H Company has unveiled Holo2, a new family of large-scale Vision-Language Models (VLMs) engineered to power multi-domain GUI agents. These agents are designed to interpret, reason over, and act within real digital environments, including web, desktop, and mobile interfaces. Moving beyond static perception, Holo2 emphasizes navigation and multi-step task execution, building on the UI localization and screen understanding capabilities of its predecessor, Holo1.5. Significant advancements have been made in policy learning, action grounding, and cross-environment generalization.
Holo2 Models and Capabilities
The Holo2 series comprises four distinct model sizes: Holo2-4B and Holo2-8B are fully open-sourced under the Apache 2.0 license. Holo2-30B-A3B and Holo2-235B-A22B are available under a research-only license, with commercial licensing requiring direct contact with H Company. These models are positioned as reliable and efficient foundations for next-generation computer use agents, such as the Surfer-H agent. Developed by H Company, these vision language models are fine-tuned from Qwen/Qwen3-VL-235B-A22B-Thinking. The training strategy involves a multi-stage pipeline utilizing proprietary data for UI understanding and action prediction, combined with open-source datasets, synthetic data, and human annotations.
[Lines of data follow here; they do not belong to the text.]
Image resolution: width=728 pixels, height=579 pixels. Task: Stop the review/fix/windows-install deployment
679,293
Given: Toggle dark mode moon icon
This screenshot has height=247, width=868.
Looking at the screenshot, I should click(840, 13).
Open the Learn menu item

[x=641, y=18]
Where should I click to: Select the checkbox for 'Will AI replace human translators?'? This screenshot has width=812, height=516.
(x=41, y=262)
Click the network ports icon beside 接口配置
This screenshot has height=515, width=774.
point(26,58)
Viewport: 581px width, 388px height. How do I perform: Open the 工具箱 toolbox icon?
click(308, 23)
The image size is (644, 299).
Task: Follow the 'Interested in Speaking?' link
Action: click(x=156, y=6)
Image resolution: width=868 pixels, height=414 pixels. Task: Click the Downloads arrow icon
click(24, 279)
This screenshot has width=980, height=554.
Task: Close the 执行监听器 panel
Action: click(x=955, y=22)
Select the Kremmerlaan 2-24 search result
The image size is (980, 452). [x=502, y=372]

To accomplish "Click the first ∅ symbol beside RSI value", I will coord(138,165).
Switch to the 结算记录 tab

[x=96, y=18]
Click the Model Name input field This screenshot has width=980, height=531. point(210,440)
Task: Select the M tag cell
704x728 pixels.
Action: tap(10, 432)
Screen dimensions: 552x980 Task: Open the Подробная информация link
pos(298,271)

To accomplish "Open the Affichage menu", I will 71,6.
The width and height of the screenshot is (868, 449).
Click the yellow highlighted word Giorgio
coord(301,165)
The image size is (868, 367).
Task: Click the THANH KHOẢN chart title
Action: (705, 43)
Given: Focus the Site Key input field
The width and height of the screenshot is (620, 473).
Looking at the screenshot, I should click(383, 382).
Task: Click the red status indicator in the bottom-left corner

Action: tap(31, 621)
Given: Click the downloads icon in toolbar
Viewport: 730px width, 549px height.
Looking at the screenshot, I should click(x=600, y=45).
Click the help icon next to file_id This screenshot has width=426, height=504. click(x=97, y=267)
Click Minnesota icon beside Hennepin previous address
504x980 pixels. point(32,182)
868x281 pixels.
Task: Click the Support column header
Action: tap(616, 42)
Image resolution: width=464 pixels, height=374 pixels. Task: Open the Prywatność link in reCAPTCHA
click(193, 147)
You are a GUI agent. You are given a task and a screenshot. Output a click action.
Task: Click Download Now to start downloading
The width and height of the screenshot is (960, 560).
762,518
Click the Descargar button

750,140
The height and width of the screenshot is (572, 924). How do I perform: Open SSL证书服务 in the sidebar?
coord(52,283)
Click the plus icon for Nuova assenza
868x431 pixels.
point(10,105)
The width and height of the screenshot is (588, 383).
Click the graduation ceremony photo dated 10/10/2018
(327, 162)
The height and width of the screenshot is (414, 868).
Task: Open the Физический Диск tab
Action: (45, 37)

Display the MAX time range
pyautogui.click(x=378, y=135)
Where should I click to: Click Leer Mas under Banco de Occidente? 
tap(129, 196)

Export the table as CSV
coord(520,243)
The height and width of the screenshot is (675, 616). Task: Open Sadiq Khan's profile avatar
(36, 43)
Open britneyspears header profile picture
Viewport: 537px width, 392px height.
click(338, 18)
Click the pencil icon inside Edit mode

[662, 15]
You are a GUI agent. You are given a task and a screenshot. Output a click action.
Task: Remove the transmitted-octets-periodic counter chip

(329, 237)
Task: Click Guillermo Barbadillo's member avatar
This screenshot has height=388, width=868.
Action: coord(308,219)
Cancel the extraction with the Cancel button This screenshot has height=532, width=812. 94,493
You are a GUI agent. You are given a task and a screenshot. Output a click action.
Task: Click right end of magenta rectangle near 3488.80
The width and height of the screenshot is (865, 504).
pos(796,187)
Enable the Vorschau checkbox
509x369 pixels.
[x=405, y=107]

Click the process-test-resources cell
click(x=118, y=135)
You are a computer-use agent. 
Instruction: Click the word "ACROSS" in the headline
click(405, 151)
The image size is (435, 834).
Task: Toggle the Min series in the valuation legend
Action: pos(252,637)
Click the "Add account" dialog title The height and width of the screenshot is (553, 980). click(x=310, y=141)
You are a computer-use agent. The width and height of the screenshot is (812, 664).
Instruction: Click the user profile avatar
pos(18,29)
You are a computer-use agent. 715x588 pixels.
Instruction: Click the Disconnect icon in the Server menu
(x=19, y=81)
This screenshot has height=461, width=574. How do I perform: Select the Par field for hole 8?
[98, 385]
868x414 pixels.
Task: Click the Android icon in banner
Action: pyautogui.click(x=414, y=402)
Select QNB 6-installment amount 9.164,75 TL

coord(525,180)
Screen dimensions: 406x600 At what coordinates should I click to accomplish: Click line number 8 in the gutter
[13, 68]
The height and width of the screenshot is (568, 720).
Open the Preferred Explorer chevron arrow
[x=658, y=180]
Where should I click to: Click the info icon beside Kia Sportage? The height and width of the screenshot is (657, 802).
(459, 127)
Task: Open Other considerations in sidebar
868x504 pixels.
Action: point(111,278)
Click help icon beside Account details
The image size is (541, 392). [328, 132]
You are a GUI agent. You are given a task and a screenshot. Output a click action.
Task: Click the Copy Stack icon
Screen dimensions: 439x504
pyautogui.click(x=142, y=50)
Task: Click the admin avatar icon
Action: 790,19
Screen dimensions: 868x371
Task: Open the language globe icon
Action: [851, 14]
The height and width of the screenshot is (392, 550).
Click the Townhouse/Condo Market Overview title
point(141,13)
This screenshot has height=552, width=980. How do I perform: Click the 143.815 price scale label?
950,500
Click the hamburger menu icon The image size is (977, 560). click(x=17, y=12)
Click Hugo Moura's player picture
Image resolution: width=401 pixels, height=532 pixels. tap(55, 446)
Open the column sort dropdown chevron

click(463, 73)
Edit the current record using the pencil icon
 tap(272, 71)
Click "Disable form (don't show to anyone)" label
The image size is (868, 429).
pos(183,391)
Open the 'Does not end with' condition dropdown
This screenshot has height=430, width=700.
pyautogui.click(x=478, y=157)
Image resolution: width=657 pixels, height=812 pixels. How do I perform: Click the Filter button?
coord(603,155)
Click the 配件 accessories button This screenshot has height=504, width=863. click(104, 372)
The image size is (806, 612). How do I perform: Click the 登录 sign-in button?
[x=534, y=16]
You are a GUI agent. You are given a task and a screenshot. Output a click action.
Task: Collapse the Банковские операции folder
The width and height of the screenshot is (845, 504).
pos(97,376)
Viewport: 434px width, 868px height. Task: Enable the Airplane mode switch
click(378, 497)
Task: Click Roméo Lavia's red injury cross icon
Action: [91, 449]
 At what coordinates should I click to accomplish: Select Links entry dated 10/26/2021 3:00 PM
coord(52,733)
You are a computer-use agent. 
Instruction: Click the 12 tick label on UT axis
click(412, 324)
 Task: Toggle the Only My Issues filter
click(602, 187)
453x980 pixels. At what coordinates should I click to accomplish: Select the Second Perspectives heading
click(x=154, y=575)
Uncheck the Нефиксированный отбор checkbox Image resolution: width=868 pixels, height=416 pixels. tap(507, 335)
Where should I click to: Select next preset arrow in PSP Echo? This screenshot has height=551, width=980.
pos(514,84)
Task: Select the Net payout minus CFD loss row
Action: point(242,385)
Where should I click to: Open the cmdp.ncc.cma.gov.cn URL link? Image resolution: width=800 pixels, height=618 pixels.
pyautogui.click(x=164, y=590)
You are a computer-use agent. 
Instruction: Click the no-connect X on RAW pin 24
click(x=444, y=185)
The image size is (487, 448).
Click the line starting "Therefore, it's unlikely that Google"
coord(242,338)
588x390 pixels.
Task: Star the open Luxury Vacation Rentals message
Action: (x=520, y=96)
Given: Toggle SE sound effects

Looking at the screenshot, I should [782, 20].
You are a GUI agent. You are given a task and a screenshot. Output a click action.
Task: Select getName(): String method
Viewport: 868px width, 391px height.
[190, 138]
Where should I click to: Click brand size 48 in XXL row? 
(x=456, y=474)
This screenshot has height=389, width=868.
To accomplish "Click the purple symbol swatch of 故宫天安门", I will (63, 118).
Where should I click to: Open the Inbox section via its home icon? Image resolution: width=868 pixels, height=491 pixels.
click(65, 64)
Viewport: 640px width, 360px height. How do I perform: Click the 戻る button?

This is followed by supervised fine-tuning and online reinforcement learning (GRPO) to achieve state-of-the-art performance.
A key innovation in the Holo2 models is 'agentic localization,' which addresses the challenges of pinpointing small UI elements in high-resolution, 4K interfaces. This iterative refinement process boosts accuracy, yielding relative gains of 10-20% across all Holo2 sizes. Notably, the Holo2-235B-A22B model achieves 70.6% accuracy on the demanding ScreenSpot-Pro benchmark in a single step, and an impressive 78.5% within three steps, setting a new state-of-the-art for GUI grounding benchmarks. The Holo2 foundational models demonstrate superior performance across various UI localization benchmarks, outperforming previous models and establishing new industry standards.